Diageo marketing and innovation director Adam Ballesty says the facts around Australian alcohol consumption declining are wrong, with the company enjoying strong growth across its spirits category.
Speaking to AdNews about the company's latest $15 million Johnnie Walker campaign, Ballesty emphasised the strength of not only Walker but its entire portfolio, which includes brands such as Bundaberg, Smirnoff and Gordon's.
“That's actually not true. Alcohol is growing, spirits are a huge contributor to the growth and we are having a fantastic time. Five or six years ago that number had begun to turn and it wasn't that sort of way.
“Australians can be seen as drinking less but drinking better but at the moment spirits consumption is increasing.
“We've had fantastic success in that RTD, that casual get together late afternoon sort of consumption at the moment.
“Also the long term consumption has been in decline but in the last year or so we have seen an uptick in consumption (past 4 weeks trends) driven by spirits and specifically RTD – Lazy bear and Pure being the driver."
Ballesty says that the brand has now opted to shift its outlook from a 'lens of luxury' and instead take a 'craft' approach to its positioning.
Highlighting the success of the company's recent Bundaberg Rum repositioning as a key measure of Diageo's strength in the market, he says the brand has had a complete turnaround since launching the campaign two years ago.
The campaign was noted for having the iconic rum brand “go back to its roots.”
“When my team sat down and looked at all the consumer research and had a look at the brand from the bottom up, every key metric for that brand was red.
“That's from brand to sales performance. I'm very proud to say that all the key metrics are now green.
“It has been an outstanding result and one that would be on the top of my resume in terms of things I'm most proud of achieving in my marketing career.”

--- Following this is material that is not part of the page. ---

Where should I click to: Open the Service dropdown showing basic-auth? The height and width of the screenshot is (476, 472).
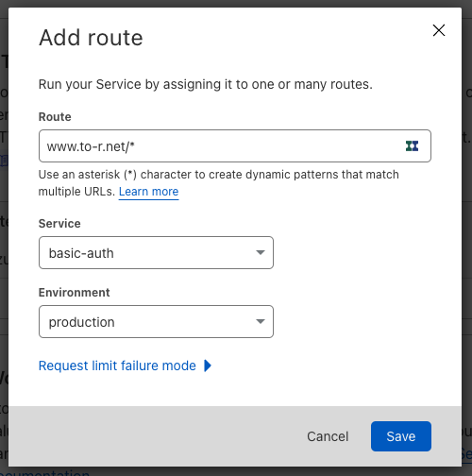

However, not all would agree with Ballesty when it comes to the return of 'boozing it up'. A report released last year by Drinkwise detailed the decline of Aussie drinking habits over a ten year period.

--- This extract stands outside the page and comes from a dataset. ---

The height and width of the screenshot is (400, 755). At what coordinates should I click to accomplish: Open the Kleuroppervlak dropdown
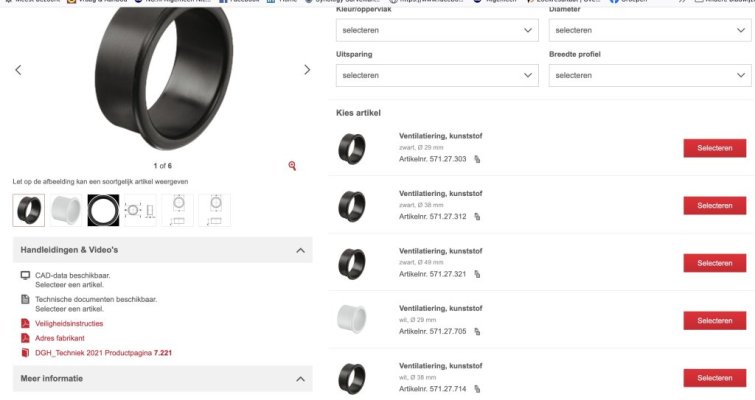[x=438, y=31]
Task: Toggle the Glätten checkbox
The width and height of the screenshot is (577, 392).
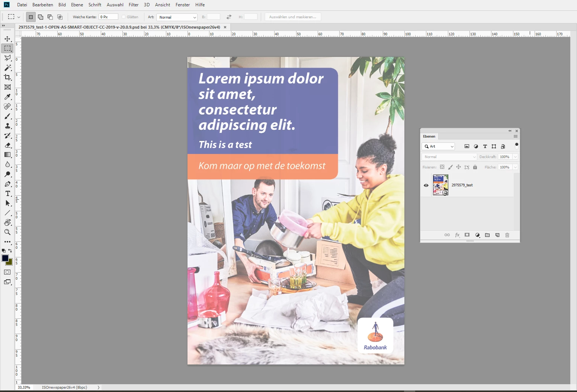Action: tap(124, 17)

From 2007 to 2017, drinking in excess dropped 24%, with the number off teetotallers rising by 11% from 2007.
A further 9% drop was recorded in the number of Australians drinking daily and 47% less are drinking weekly.

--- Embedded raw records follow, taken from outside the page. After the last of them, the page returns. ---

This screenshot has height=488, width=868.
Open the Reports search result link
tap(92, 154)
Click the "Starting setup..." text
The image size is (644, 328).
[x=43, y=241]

Despite reports, Ballesty says the market is “ripe” for the new approach Diageo is taking to its portfolio of spirit brands.
In the case of Johnnie Walker, research conducted by the company revealed that many consumers are less interested in celebrity appeal and glitz and glamour once associated with Scotch.
“The story was ripe to be told differently, hence why we didn't use celebrity, there is no 'bling' in the add, there are no private jets.
“Celebrity and their success is always a shortcut to tell a story that because a person can equate that success and that outcome to progress. Yet what we are demonstrating now is that it is not the outcome but the journey."
However, Ballesty does not believe the overall abandonment of celebrity is necessary but believes the best option for the brand is not to use the 'shortcut' of a celebrity's status.
Last year, Diageo dropped $20 million on the relaunch of Bundaberg Rum and in 2016, it invested another $20 million in a bid to make premix drinks 'sexy again'.